─── Information supplied

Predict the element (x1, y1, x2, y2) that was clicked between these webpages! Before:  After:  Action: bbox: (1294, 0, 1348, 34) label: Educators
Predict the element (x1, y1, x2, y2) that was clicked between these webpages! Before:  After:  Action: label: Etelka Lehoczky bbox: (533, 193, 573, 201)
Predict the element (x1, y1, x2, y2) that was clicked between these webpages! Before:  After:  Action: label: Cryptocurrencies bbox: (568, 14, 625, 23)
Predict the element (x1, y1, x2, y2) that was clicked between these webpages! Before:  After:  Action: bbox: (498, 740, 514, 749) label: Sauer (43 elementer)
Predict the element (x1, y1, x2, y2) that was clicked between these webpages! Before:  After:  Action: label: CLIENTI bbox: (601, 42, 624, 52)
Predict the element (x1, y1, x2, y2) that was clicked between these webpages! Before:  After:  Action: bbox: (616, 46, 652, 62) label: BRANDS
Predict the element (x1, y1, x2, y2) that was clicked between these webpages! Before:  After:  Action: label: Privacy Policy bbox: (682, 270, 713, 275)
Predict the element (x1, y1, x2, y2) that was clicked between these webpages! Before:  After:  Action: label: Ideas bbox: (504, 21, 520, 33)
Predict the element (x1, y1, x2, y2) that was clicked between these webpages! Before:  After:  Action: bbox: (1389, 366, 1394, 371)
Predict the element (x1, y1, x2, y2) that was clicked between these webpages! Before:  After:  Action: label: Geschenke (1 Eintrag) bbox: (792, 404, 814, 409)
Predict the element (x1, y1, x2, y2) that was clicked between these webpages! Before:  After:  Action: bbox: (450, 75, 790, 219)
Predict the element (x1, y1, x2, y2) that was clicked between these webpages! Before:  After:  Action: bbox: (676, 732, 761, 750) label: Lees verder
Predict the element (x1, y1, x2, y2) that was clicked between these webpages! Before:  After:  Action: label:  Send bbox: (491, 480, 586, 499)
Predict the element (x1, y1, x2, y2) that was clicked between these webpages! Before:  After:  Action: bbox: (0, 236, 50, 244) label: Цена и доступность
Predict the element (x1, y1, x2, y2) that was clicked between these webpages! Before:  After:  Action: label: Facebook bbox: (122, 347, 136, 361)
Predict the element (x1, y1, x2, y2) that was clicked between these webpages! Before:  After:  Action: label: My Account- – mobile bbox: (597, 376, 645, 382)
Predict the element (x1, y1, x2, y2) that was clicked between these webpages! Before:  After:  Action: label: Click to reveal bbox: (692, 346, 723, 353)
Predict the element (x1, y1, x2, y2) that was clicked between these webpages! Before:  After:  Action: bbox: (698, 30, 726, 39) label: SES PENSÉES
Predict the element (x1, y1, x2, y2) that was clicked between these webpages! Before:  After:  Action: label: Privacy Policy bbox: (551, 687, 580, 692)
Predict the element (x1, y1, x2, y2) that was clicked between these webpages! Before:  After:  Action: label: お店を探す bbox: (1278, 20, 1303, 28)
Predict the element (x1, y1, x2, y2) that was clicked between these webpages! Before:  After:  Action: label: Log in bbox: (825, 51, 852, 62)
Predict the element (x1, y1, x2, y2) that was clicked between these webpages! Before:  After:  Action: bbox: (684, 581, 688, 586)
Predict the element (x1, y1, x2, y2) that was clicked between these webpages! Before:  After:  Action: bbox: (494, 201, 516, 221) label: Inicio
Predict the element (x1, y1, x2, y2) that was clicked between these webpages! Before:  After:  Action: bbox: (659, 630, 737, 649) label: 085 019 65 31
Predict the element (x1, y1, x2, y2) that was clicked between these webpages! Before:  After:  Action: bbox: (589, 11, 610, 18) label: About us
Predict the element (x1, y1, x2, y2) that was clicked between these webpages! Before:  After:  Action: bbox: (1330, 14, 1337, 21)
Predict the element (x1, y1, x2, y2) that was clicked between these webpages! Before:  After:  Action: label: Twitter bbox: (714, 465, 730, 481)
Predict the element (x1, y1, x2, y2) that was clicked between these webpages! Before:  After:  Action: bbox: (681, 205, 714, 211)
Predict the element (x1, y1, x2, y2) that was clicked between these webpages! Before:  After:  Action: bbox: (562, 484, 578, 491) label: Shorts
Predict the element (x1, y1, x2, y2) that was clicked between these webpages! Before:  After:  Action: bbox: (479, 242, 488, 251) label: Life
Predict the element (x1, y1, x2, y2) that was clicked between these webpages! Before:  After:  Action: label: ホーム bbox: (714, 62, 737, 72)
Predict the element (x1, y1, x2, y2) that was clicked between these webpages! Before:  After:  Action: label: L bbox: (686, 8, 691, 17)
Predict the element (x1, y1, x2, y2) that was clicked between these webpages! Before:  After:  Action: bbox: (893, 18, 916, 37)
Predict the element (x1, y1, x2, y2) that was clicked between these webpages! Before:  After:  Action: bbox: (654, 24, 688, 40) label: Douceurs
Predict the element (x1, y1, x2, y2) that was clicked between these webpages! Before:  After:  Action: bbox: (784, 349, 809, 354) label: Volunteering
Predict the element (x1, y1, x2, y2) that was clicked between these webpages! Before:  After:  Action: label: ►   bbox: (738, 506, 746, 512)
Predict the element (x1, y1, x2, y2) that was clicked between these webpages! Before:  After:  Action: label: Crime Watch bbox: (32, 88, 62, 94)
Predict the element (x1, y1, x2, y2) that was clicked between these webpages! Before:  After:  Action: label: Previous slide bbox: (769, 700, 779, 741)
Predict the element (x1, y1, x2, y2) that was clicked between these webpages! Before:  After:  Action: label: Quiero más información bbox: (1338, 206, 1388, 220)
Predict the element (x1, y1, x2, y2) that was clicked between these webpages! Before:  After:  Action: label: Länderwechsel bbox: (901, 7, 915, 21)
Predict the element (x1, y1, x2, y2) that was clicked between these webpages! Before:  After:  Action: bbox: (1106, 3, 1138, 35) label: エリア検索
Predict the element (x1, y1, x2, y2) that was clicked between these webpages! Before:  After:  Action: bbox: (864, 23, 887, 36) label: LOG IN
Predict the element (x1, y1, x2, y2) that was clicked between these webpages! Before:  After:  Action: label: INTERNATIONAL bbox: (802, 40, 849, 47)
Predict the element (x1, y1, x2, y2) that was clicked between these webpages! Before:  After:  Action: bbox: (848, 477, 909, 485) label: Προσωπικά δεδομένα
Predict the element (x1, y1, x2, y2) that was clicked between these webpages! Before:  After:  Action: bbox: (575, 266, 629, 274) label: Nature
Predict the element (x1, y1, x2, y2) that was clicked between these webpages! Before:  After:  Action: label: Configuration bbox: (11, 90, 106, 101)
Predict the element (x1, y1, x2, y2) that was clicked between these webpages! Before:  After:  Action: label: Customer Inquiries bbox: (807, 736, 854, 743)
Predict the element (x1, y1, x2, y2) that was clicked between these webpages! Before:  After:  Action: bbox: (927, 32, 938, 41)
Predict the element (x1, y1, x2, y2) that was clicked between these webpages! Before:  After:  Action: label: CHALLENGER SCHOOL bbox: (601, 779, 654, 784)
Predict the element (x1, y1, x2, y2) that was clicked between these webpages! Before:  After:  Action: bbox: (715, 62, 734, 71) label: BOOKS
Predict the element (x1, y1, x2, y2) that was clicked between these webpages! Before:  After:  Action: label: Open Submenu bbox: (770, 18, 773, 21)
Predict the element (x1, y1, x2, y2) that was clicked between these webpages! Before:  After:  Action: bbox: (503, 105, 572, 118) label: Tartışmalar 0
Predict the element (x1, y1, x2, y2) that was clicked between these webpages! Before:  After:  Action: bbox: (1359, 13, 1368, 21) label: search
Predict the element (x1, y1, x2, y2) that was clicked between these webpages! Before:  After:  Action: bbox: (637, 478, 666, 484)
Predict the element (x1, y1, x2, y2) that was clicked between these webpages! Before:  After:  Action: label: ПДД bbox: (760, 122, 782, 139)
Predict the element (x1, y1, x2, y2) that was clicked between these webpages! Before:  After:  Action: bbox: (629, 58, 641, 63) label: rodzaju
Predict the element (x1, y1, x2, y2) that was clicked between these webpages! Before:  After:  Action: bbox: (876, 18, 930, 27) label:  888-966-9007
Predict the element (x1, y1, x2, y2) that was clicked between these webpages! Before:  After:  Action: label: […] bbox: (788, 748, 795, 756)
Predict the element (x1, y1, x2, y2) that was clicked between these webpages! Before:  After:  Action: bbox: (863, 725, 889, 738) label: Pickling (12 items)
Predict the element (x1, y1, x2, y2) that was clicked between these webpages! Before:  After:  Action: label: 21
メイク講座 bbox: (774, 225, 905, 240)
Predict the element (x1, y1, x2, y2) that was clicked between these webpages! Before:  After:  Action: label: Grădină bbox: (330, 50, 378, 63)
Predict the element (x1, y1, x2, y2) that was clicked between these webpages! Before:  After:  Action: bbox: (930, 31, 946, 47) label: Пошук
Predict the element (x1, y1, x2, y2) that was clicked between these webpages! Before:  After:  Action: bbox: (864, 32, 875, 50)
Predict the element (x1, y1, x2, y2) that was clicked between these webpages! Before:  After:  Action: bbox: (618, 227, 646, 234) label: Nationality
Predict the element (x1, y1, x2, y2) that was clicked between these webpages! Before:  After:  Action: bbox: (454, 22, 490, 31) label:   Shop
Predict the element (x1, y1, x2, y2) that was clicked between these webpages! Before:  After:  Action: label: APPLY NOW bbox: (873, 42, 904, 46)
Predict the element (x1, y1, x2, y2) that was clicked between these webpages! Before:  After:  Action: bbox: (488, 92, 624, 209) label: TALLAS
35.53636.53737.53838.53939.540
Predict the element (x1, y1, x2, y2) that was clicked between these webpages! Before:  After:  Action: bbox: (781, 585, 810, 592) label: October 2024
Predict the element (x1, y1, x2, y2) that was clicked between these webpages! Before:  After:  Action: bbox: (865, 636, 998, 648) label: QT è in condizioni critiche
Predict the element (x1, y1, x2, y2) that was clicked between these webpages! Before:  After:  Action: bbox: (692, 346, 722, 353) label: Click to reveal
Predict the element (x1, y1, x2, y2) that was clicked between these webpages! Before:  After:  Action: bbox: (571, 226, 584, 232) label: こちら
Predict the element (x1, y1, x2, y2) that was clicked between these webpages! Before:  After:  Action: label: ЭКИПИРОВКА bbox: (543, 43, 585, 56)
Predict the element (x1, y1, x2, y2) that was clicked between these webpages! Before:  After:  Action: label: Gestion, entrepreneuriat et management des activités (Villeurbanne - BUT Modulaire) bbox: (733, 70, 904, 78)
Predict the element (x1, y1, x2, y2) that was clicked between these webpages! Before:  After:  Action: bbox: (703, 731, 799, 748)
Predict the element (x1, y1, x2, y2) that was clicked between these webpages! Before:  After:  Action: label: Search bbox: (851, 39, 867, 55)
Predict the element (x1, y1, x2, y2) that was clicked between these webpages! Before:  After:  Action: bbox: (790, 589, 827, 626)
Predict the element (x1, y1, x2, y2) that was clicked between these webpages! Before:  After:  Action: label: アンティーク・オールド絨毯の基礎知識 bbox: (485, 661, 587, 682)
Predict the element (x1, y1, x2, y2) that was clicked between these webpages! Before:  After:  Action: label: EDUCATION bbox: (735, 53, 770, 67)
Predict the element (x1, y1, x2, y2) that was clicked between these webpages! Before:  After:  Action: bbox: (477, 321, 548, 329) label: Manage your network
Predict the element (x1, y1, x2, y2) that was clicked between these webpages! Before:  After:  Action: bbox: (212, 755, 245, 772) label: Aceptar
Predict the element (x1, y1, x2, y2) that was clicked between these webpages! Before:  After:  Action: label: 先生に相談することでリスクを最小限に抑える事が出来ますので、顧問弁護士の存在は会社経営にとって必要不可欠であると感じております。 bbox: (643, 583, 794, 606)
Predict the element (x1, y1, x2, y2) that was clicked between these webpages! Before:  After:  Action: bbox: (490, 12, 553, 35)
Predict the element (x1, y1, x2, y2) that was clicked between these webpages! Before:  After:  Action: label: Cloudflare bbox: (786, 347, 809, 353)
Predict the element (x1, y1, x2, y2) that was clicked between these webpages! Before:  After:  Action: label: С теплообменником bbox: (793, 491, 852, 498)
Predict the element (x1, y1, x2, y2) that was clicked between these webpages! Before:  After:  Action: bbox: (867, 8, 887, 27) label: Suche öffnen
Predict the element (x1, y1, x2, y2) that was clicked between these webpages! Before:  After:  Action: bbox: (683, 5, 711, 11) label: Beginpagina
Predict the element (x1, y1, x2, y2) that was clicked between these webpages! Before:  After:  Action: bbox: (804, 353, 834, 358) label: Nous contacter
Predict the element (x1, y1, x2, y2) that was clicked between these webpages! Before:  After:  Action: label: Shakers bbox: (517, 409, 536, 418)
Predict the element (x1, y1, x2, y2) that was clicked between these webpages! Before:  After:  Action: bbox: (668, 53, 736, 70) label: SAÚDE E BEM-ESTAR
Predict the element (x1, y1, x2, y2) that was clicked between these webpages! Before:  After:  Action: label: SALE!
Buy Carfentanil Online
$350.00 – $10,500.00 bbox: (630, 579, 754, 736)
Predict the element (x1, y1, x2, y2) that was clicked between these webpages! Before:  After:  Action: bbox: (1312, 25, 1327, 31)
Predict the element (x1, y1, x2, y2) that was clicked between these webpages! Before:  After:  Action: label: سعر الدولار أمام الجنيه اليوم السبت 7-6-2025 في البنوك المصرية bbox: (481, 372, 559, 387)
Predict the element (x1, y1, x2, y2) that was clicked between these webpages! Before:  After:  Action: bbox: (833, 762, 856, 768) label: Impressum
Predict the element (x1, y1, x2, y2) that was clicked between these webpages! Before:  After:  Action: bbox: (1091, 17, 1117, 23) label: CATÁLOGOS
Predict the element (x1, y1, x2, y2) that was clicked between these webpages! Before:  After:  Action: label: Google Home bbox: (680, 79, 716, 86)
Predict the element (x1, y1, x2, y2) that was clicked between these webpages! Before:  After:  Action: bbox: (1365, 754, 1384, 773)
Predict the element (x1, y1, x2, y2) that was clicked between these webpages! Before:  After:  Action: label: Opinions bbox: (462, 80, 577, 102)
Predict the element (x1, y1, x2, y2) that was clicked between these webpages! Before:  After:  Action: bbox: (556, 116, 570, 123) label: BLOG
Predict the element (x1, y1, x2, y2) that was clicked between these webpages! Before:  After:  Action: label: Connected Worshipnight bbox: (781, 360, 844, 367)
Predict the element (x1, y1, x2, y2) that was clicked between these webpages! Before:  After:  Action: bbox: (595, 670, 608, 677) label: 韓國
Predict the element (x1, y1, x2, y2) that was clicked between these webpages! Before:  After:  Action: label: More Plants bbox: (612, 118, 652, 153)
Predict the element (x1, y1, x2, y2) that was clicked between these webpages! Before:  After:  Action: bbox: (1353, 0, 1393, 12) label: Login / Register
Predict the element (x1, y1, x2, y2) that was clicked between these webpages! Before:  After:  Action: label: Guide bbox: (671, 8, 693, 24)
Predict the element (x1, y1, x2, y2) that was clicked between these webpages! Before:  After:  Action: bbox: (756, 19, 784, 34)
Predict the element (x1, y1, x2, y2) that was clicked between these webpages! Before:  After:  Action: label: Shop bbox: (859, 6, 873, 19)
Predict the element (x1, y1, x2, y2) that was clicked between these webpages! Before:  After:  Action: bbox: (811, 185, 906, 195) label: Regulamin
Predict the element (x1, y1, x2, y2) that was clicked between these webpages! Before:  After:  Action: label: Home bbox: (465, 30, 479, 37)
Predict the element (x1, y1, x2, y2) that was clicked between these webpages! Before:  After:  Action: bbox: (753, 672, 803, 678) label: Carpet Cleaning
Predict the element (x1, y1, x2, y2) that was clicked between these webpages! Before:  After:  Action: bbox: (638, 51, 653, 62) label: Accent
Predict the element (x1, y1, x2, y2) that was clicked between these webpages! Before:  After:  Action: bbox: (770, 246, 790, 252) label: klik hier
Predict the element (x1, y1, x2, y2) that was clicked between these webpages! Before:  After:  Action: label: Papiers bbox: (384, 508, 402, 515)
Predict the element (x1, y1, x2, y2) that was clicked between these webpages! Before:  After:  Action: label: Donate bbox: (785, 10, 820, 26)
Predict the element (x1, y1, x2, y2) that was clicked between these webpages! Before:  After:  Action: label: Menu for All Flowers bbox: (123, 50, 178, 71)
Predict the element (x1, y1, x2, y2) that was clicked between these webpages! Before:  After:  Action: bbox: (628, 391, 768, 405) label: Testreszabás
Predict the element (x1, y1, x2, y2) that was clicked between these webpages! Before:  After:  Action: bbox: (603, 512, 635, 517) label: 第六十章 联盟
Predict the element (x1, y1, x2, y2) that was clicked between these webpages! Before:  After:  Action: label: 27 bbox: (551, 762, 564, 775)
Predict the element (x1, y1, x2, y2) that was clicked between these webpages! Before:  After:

──────

What you are asked to do:
Copy out the part of the records that opens with the line containing "736, 854, 743)" and closes with the line containing "779, 654, 784)", swapping "Predict" for "Identify" and changing nothing else. Give only those lines.

Answer for the task:
Identify the element (x1, y1, x2, y2) that was clicked between these webpages! Before:  After:  Action: label: Customer Inquiries bbox: (807, 736, 854, 743)
Identify the element (x1, y1, x2, y2) that was clicked between these webpages! Before:  After:  Action: bbox: (927, 32, 938, 41)
Identify the element (x1, y1, x2, y2) that was clicked between these webpages! Before:  After:  Action: label: CHALLENGER SCHOOL bbox: (601, 779, 654, 784)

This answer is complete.